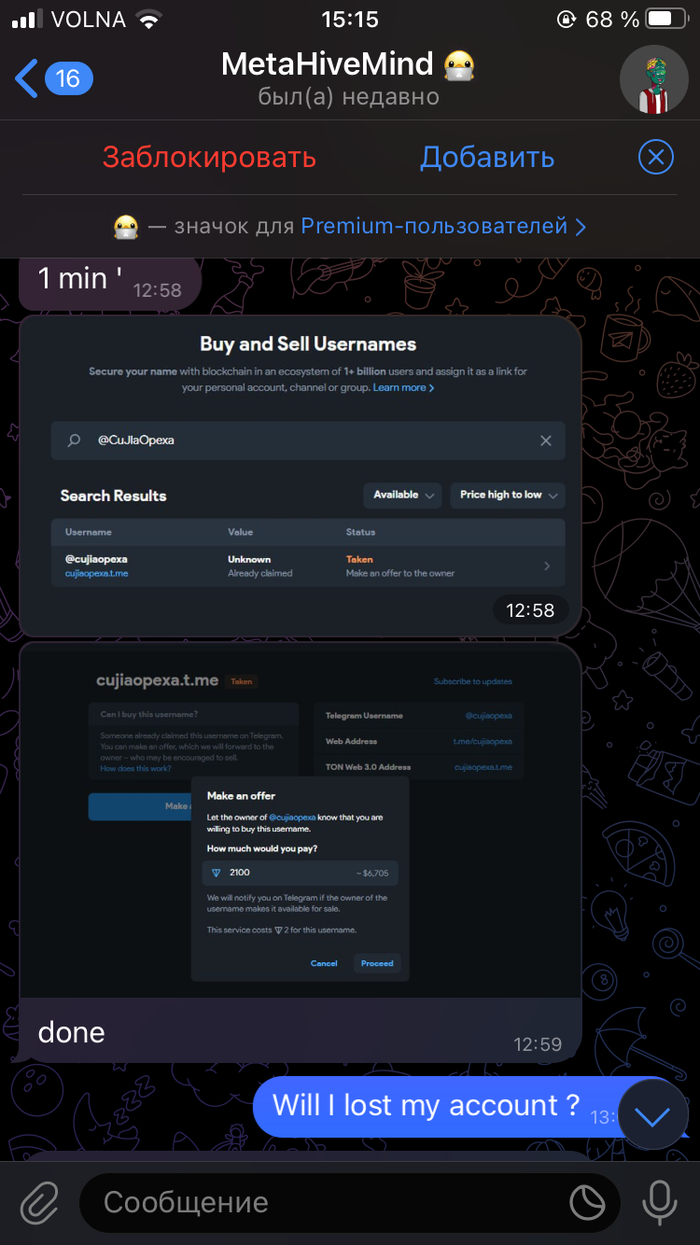This screenshot has width=700, height=1245.
Task: Start voice recording with microphone icon
Action: pos(659,1202)
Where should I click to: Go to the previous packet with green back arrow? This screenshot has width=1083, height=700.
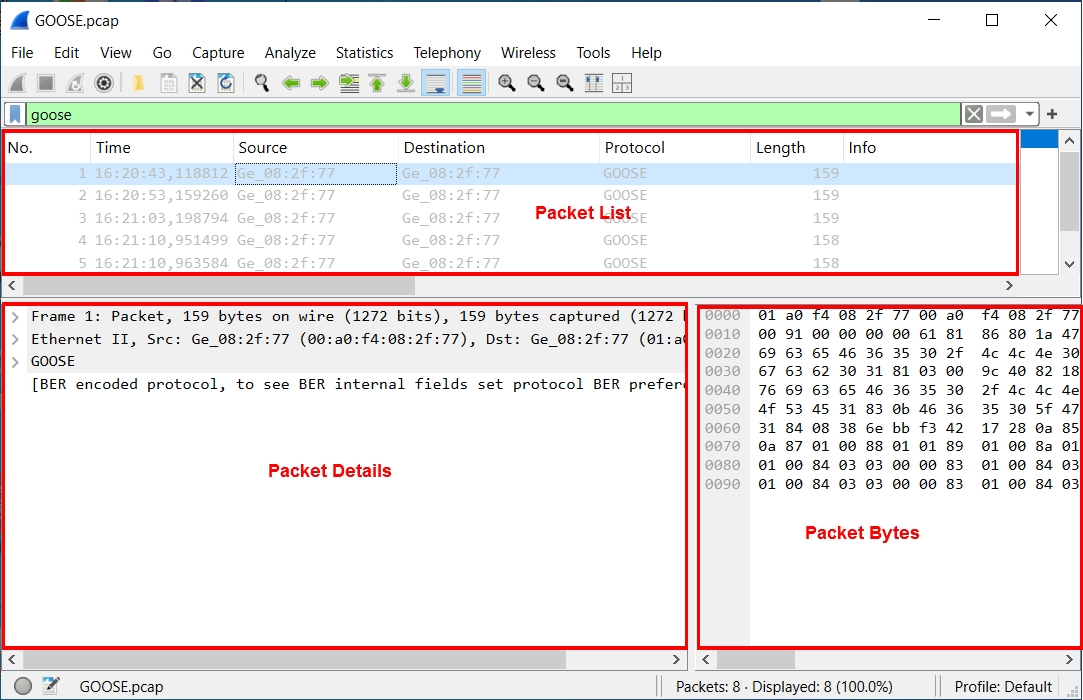[x=291, y=83]
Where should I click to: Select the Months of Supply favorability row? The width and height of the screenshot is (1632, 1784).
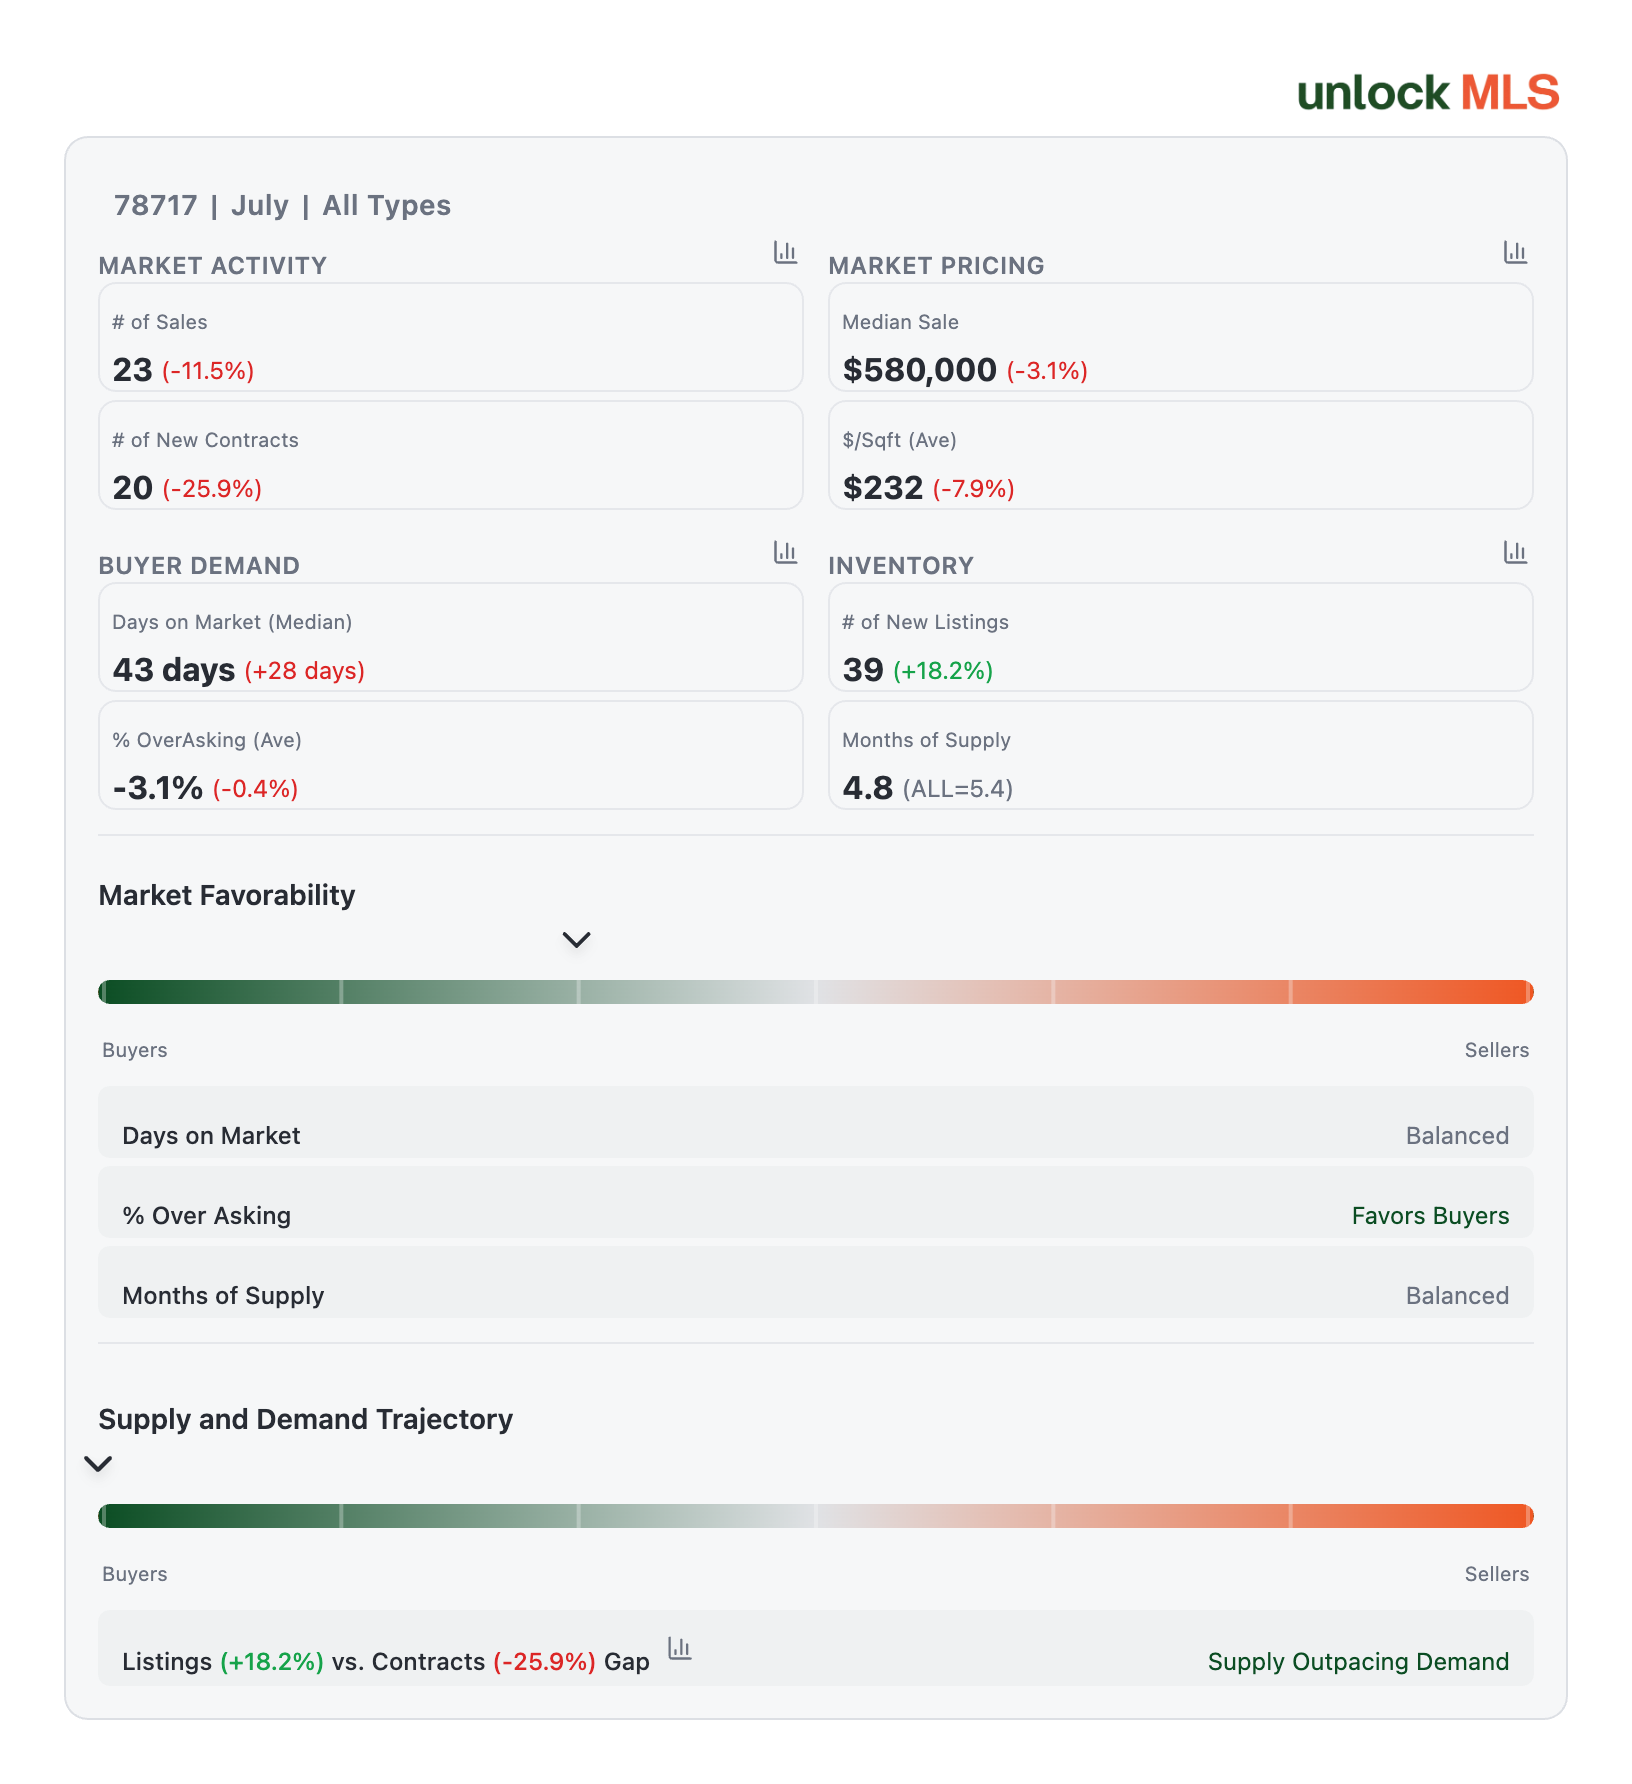(816, 1282)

# # # #

:: EXERCISE INSTRUCTIONS ::
Return only the line with "Where should I click to: Select" and the lines after it up to the end of the records, exact and free of pictures.

:: SOLUTION TO THIS TASK ::
Where should I click to: Select the Months of Supply favorability row? The width and height of the screenshot is (1632, 1784).
(816, 1282)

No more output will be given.